The bill is backed, entirely unsurprisingly, by groups with names like the Asphalt Contractors Association of America. It's opposed by a host of organizations including the Sierra Club and 1000 Friends of Florida. Thomas Hawkins of 1000 Friends makes a collection of arguments against these roads concisely and eloquently in this Gainesville Sun op-ed. I won't reinvent Hawkins's wheel in this post—I recommend reading his op-ed.
Let's get one thing clear: There is absolutely no present, looming problem that these toll roads would solve. None. It's not hard to travel north-south through the rural parts of Florida. You might encounter brief congestion around a construction zone or crash site. But 95% of the time, traffic flows fine on Interstate 75, and traffic is extremely sparse on the mostly 4-lane federal highways that would be replaced by these new north-south freeways: U.S. 19/98, and U.S. 17.
Ah, but what about hurricane evacuation? Don't we need another highway to get people out of the state quickly in the event of a catastrophic storm?
In a word: no. During Hurricane Irma in 2017, six million people—nearly a third of the state's population—left Florida. Interstate 75 was at a crawl, but parallel routes, including U.S. 19—the route of the proposed Suncoast Parkway—were not especially congested. The issues reported after the fact had more to do with long lines for gasoline, and people evacuating who lived on higher ground and did not need to. There are many roads that lead north through Florida. Evacuation is an information and coordination problem, not a capacity problem.
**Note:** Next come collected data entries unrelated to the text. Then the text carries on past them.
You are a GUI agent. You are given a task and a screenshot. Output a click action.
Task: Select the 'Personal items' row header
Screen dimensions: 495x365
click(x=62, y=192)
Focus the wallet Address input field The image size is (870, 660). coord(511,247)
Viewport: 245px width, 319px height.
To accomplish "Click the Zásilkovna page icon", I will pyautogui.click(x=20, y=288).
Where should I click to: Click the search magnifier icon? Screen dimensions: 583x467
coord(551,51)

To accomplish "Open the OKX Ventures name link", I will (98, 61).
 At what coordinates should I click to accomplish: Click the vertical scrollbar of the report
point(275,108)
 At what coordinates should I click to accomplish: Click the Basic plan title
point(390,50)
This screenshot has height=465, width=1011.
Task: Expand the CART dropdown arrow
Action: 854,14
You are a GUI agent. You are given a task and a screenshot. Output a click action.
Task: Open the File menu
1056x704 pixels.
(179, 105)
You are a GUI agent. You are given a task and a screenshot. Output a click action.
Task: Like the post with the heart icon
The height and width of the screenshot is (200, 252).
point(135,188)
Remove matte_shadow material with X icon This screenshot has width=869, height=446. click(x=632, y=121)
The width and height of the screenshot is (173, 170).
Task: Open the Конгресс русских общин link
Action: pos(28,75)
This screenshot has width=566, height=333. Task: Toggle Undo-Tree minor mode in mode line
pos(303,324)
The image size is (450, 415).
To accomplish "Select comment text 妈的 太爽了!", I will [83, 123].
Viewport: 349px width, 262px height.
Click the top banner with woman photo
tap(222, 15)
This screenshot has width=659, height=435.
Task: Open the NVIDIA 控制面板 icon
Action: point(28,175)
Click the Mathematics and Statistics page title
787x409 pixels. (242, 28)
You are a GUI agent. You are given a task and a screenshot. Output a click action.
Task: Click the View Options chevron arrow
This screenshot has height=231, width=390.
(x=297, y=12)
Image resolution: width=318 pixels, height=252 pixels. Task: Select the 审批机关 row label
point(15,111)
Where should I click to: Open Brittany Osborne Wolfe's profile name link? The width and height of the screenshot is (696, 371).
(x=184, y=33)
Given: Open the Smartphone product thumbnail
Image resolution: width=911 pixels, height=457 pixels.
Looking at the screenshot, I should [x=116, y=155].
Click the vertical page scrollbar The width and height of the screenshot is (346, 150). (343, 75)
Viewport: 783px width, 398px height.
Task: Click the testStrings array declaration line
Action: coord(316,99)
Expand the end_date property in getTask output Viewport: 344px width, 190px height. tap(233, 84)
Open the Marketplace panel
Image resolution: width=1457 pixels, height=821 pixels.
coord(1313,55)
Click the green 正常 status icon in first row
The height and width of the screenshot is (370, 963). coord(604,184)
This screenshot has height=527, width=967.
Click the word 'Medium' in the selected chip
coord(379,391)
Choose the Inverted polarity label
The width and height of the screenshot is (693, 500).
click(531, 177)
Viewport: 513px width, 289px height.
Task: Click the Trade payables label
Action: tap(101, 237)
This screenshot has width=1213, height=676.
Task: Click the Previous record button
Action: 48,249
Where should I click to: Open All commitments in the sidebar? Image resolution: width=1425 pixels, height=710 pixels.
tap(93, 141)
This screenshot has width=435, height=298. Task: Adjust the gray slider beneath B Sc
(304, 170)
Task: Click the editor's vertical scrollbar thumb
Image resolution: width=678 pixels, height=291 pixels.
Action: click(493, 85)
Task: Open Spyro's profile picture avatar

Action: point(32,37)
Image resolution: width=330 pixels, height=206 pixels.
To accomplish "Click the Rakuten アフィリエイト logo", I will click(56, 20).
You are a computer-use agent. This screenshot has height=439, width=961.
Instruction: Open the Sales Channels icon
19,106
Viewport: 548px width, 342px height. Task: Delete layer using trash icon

So why is this proposal even taken seriously? Enough that it stands a very real chance of becoming reality? It's an exorbitant amount of money for extensive new highways in places where there's almost zero current demand.
Proponents offer a laundry list of justifications, some of which are fairly laughable ("expand bicycle and pedestrian trails" was cited by the bill's sponsor as an auxiliary benefit), but one of which deserves a serious rebuttal, because it is taken seriously, even by many people who don't favor unfettered development in rural areas for its own sake.
I hear versions of this refrain over and over again, in local debates and in statewide ones:
"We need to start building more infrastructure now to prepared for coming population growth. We need to be proactive, not reactive."
That view—that the purpose of road infrastructure (and water and sewer and broadband, which Senate President Bill Galvano says the toll road projects will also lay the groundwork for) is to get out ahead of growth rather than to respond to the needs of already productive places—deeply misconstrues the relationship between public infrastructure and private development. And that misunderstanding is at the root of the fiscal crisis that communities all over North America are facing.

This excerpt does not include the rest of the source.